Debajo del overol solía encontrar alguna revista de mis actores favoritos de la radio que escuchábamos con mamá comiendo una raspadita al rescoldo: siempre me exigía escribir en un papel cada palabra que no entendiera para luego buscarla en el diccionario. Teníamos ciertas ventajas al poder acceder a libros y revistas ya que por los viajes a Retiro o a Santiago resultaba más económico comprarlos usados.

El mar lo conocí en el pacifico en un viaje muy extenso pero fue en invierno, porque a mi Tío no le gustaba cruzar al vecino país en verano. Decía que siempre con el calor se movía el suelo, que venían los terremotos. Debido a ésa situación no hacía más el recorrido de Atacama, uno de los lugares que siempre me describía: arenas, soledad pero el mar custodiando la sequedad. Eduilio había sobrevivido al maremoto de 1922 arrastrándose hasta las partes más altas de los rocosos médanos. Por ello desde aquella tragedia odiaba y evitaba viajar al país trasandino.

Eso era lo que me inquietaba: que hubiese aceptado aquel viaje, pero conociéndolo su sentido del honor y el “deber ser” estaba por debajo de sus temores. Tenía un carácter árido como los parajes de Alpatacal en La Paz. Sus comentarios eran agrestes, pero sus detalles eran lo opuesto y era el primero en acudir ante alguna emergencia. Me había pedido que lo esperara porque, como mis notas en álgebra habían mejorado, me llevaría a los Buenos Aires. Podríamos recorrer las calles, llevaría mi muñeca y los ahorros de la cosecha para comprarme unas lanas para tejer y algunos libros como los que veía en la biblioteca del pueblo. Mi tío me había contado de La Boca y ese puente mágico por donde pasaba el tranvía de la Compañía Tranvías Eléctricos del Sur, que unía Lanús con Constitución.

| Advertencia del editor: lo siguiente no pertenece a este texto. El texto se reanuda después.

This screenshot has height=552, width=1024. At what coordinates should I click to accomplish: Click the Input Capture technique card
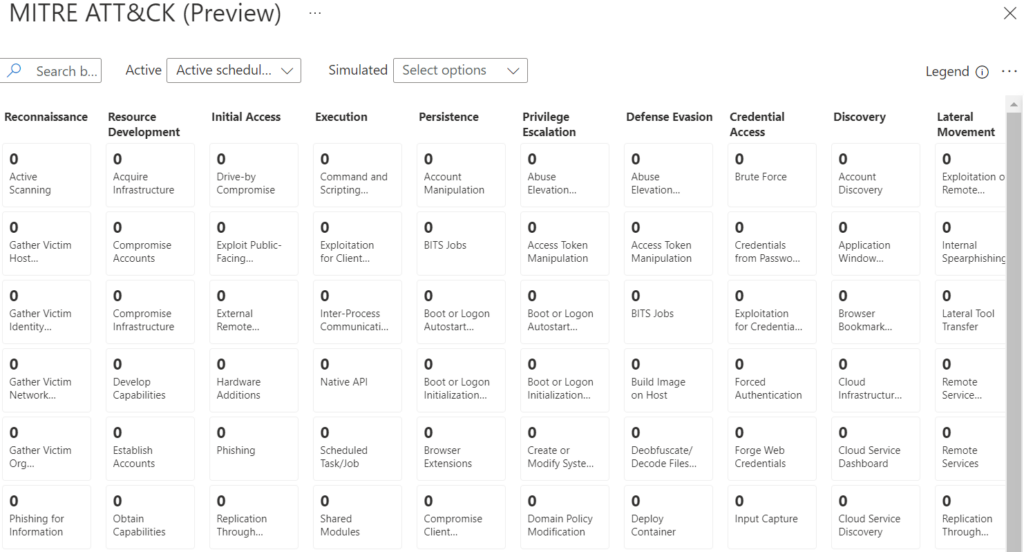pyautogui.click(x=772, y=517)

Continuaba sobre la arena, el sol estaba enardecido pero mi piel parecía no sufrirlo. Tampoco sentía sed. Era extraño, parecía no cansarme. La otra formación llegaría con un contingente de militares chilenos que asistirían a la celebración por inauguración de la plaza Bartolomé Mitre y, al día siguiente, la celebración del Día de la Independencia Argentina en la Capital del país. Yo aprovecharía para disfrutar de los desfiles y la garrapiñada que mi tío me compraría. El olor a humo parecía no querer dejar mis ropas, me extrañaba porque estaba todo impecable gracias al agua de jume y al jabón “El Federal”. Sin embargo no conseguía desterrar ése aroma a fuego de mi olfato. Quizás la demora era por el lunch que les habían ofrecido en la capital mendocina, seguiría aguardando un ratito más. Eduilio nunca me dejaría sola.

Había una extraña roca que antes no había visto. Resultaba cómoda para apoyar mi espalda, flores de colores y papeles con nombres la protegían del viento abrasador. En aquella inmensidad donde nunca venía nadie ahora llegaban con ramos y cartas. Decidí acercarme a mirar que decía ése extraño monumento, quizás de la parroquia habían construido un monolito para la virgencita del desierto. La frase Alpatacal y una lista de nombres en bronce con la fecha del 7 de julio de 1927, ¿hoy? No había sucedido nada, solamente ése letargo, esa espera interminable. Sentía una opresión en mi pecho, una pérdida, una ausencia. Abracé de nuevo a mi muñeca cuando comenzaba a anochecer… quizás “El Internacional” llegara a Alpatacal.